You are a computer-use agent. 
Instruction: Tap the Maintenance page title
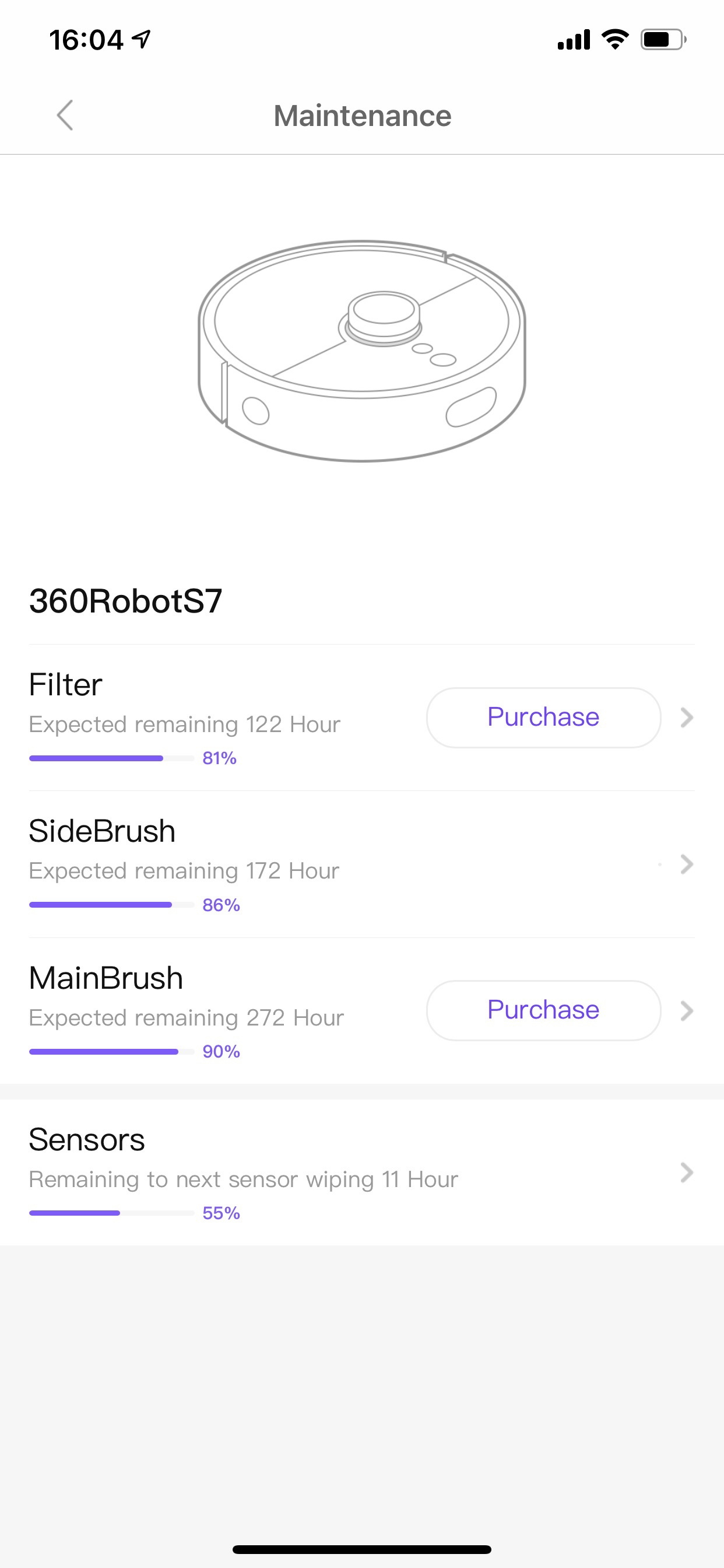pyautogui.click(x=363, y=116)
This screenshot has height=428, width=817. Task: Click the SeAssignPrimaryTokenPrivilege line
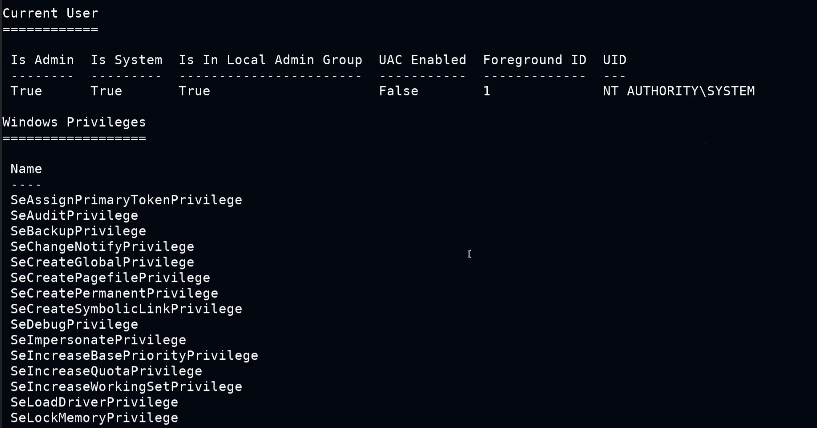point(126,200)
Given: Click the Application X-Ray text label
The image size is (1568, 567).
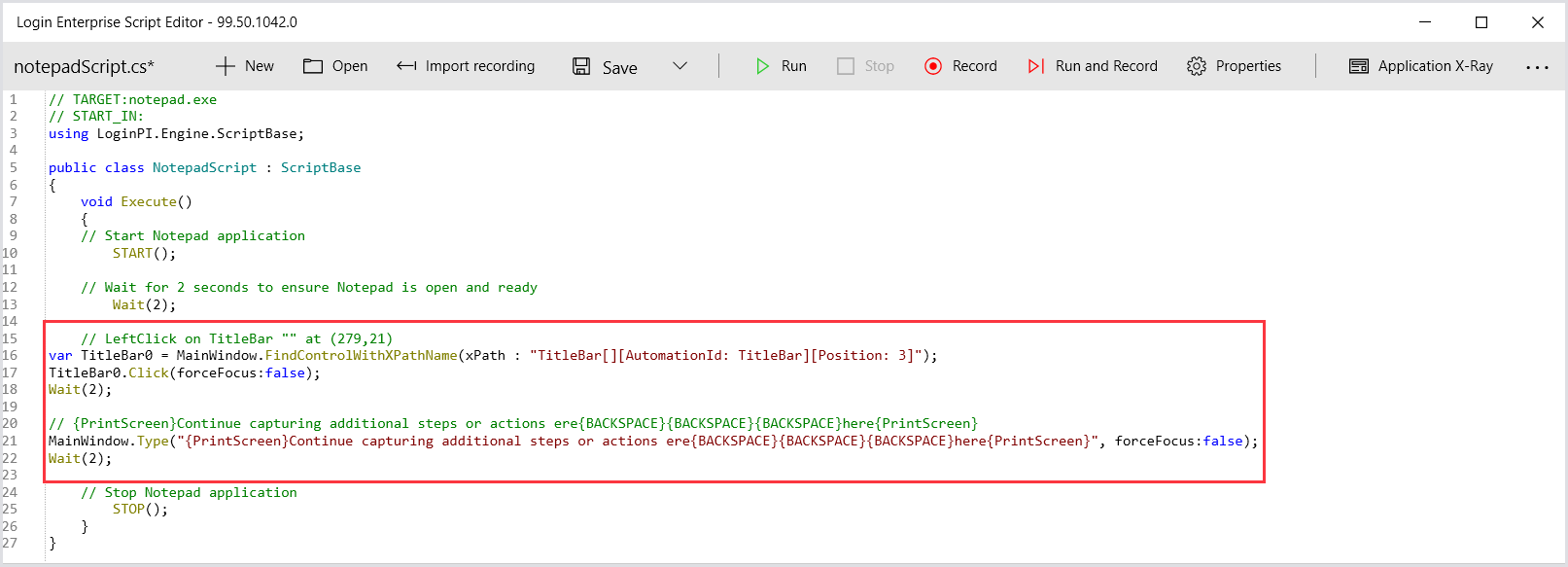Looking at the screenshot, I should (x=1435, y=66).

------------------------------------------------

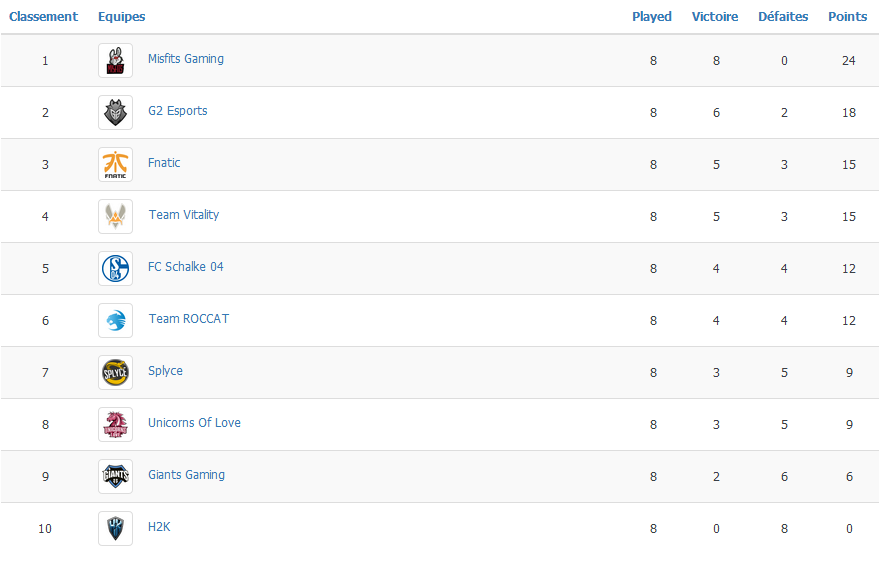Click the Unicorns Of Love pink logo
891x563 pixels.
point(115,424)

------------------------------------------------

▶ What is needed
In the records above, find the line with "You are a computer-use agent.". Print exactly from there through the line with "Given: Click the Application X-Ray text label", minus the pictures.

▶ Response to the task
You are a computer-use agent. 
Instruction: Tap the Maintenance page title
pyautogui.click(x=363, y=116)
This screenshot has height=428, width=817. Task: Click the SeAssignPrimaryTokenPrivilege line
point(126,200)
Given: Click the Application X-Ray text label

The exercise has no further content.